Output everything in the listing exactly, with no line missing.

■ Source material ■
-------

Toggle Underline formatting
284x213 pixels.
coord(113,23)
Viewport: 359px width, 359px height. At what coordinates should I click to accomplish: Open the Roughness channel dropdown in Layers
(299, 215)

-------

■ Exercise answer ■
Toggle Underline formatting
284x213 pixels.
coord(113,23)
Viewport: 359px width, 359px height. At what coordinates should I click to accomplish: Open the Roughness channel dropdown in Layers
(299, 215)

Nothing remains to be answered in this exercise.